In summary, the recurrence relation for 4 status is
dp[i][0] = max(dp[i - 1][0], max(dp[i - 1][3], dp[i - 1][1]) - prices[i])
dp[i][1] = max(dp[i - 1][1], dp[i - 1][3])
dp[i][2] = dp[i - 1][0] + prices[i]
dp[i][3] = dp[i - 1][2]
To initialize the base cases:
dp[0][0] = -prices[0] because you have bought one stock. dp[0][1] = 0 because you bought and sold one stock on the first day. dp[0][2]=0, dp[0][3]=0 the same.
Time complexity = Space complexity = O(n).
class Solution:
def maxProfit(self, prices: List[int]) -> int:
length = len(prices)
if length == 0: return 0
dp = [[0]*4 for _ in range(length)]
dp[0][0] = -prices[0]
for i in range(1, length):
dp[i][0] = max(dp[i - 1][0], max(dp[i - 1][3], dp[i - 1][1]) - prices[i])
dp[i][1] = max(dp[i - 1][1], dp[i - 1][3])
dp[i][2] = dp[i - 1][0] + prices[i]
dp[i][3] = dp[i - 1][2]
return max(dp[-1][1],dp[-1][2],dp[-1][3])
2] Alternative approach
Three states:
1 sold: max profit without holding stock (can’t buy, can’t sell)
dp[i][0] = dp[i-1][1] + prices[i]
2 holding: max profit with holding stock (can’t buy, can sell)
dp[i][1] = max(dp[i-1][1], dp[i][2] - prices[i])
3 cooldown: max profit without holdings (can buy, can’t sell)
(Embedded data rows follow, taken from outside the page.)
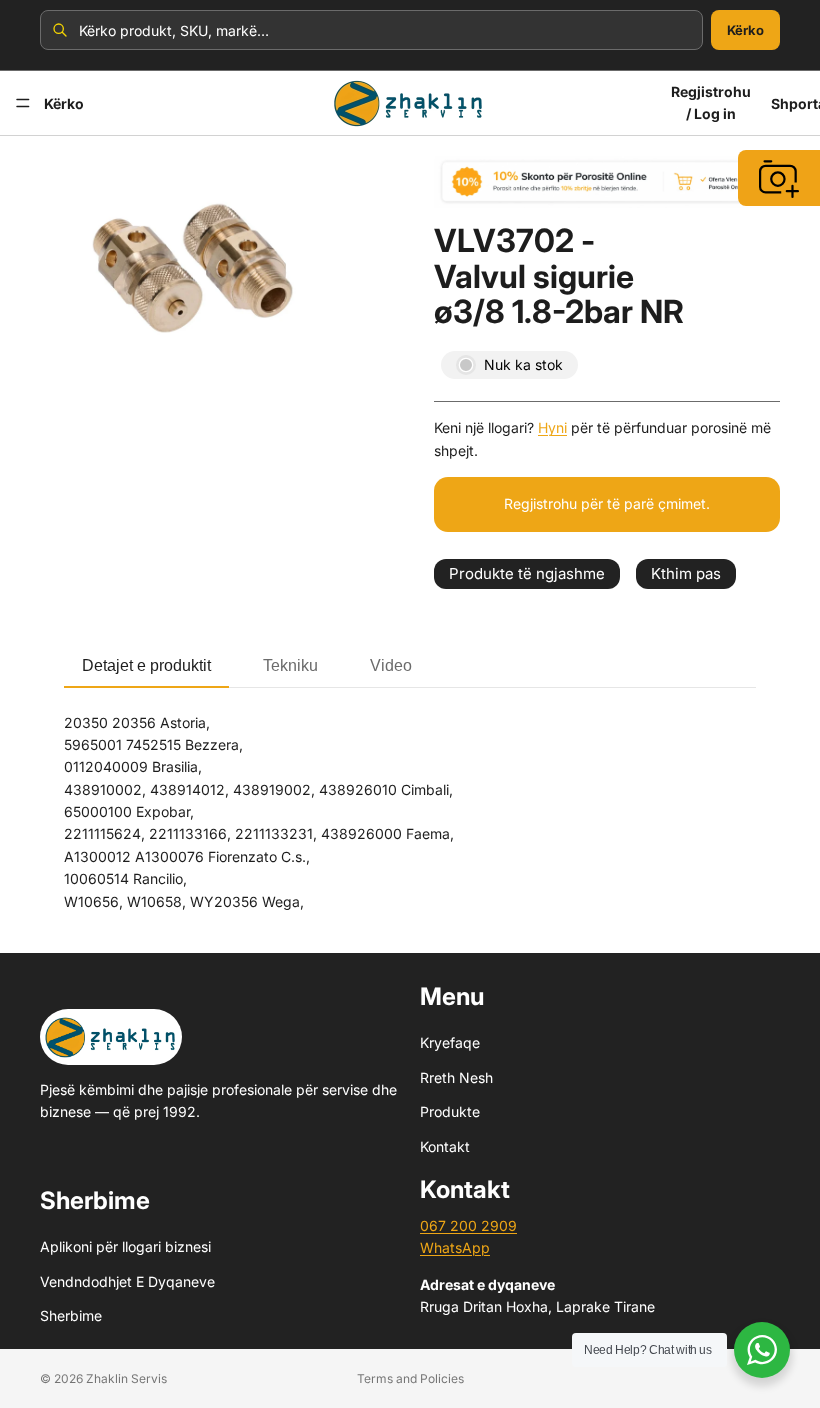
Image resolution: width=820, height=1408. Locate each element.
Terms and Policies (410, 1378)
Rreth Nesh (456, 1077)
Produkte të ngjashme (527, 573)
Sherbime (71, 1315)
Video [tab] (391, 665)
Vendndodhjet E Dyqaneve (127, 1281)
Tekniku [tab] (290, 665)
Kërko (745, 30)
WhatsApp (455, 1248)
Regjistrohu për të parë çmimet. (607, 503)
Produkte (450, 1111)
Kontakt (445, 1146)
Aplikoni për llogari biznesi (125, 1247)
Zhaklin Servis (126, 1378)
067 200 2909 (468, 1225)
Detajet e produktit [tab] (146, 665)
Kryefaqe (450, 1043)
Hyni (552, 427)
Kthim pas (686, 573)
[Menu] (23, 103)
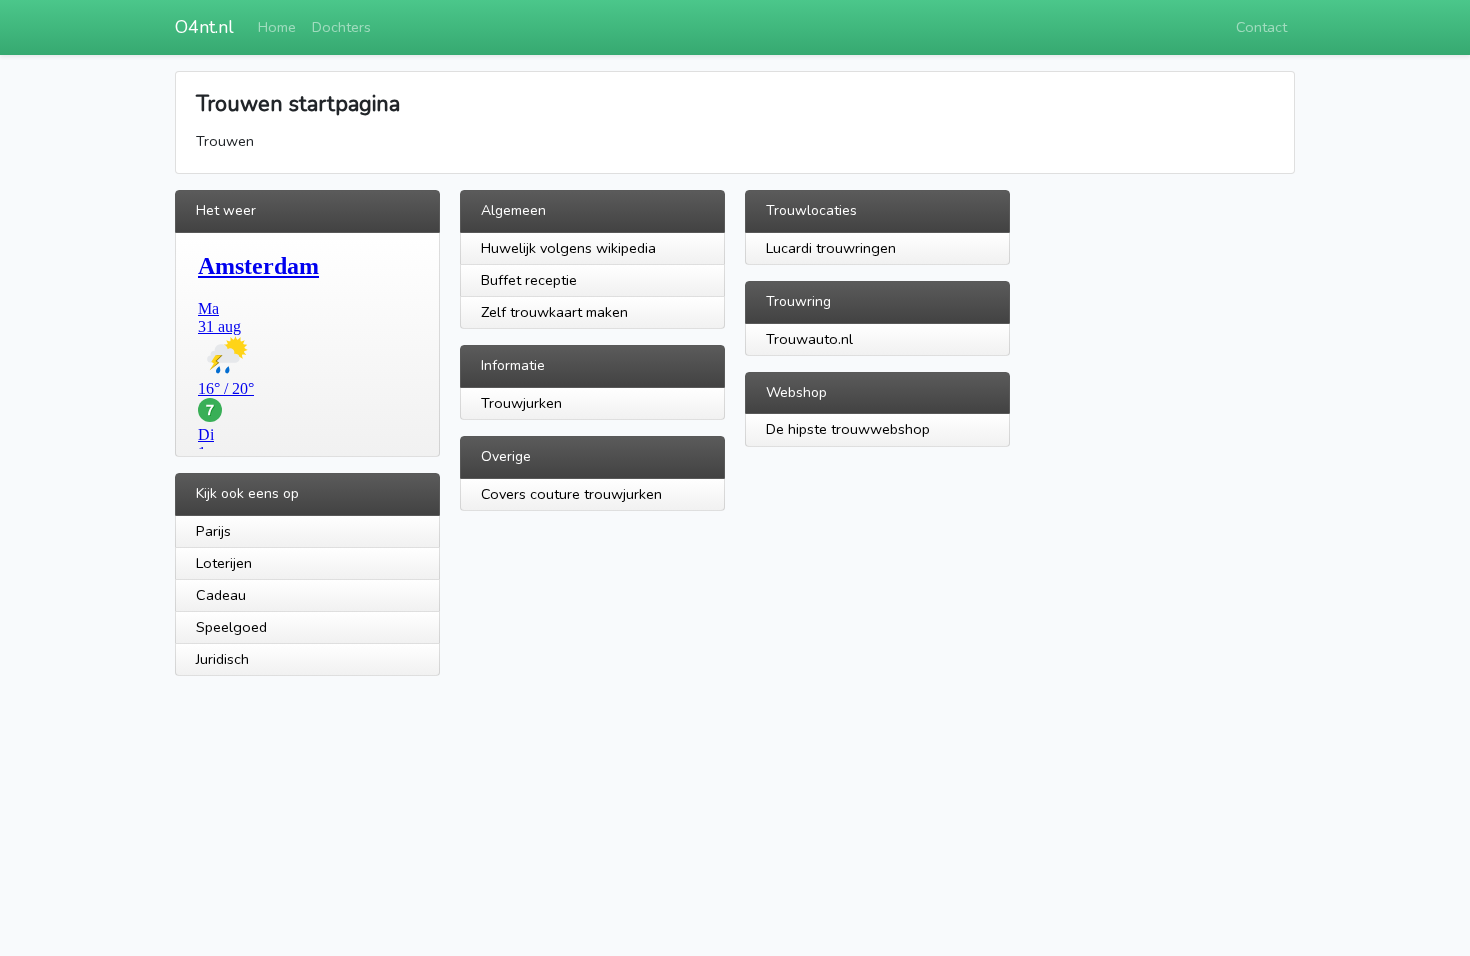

dp[i][2] = max(dp[i-1][2], dp[i-1][0])
Time complexity = Space complexity = O(n). Where n is the length of prices array.
class Solution(object):
def maxProfit(self, prices):
"""
:type prices: List[int]
:rtype: int
"""
if not prices: return 0
sold = 0
holding = -10**9
cooldown = 0
for j in prices:
f0 = holding + j
f1 = max(holding, cooldown - j)
f2 = max(cooldown, sold)
sold, holding, cooldown = f0, f1, f2
return max(sold, cooldown)
LeetCode 714
Best Time to Buy and Sell Stock with Transaction Fee (Medium) [link]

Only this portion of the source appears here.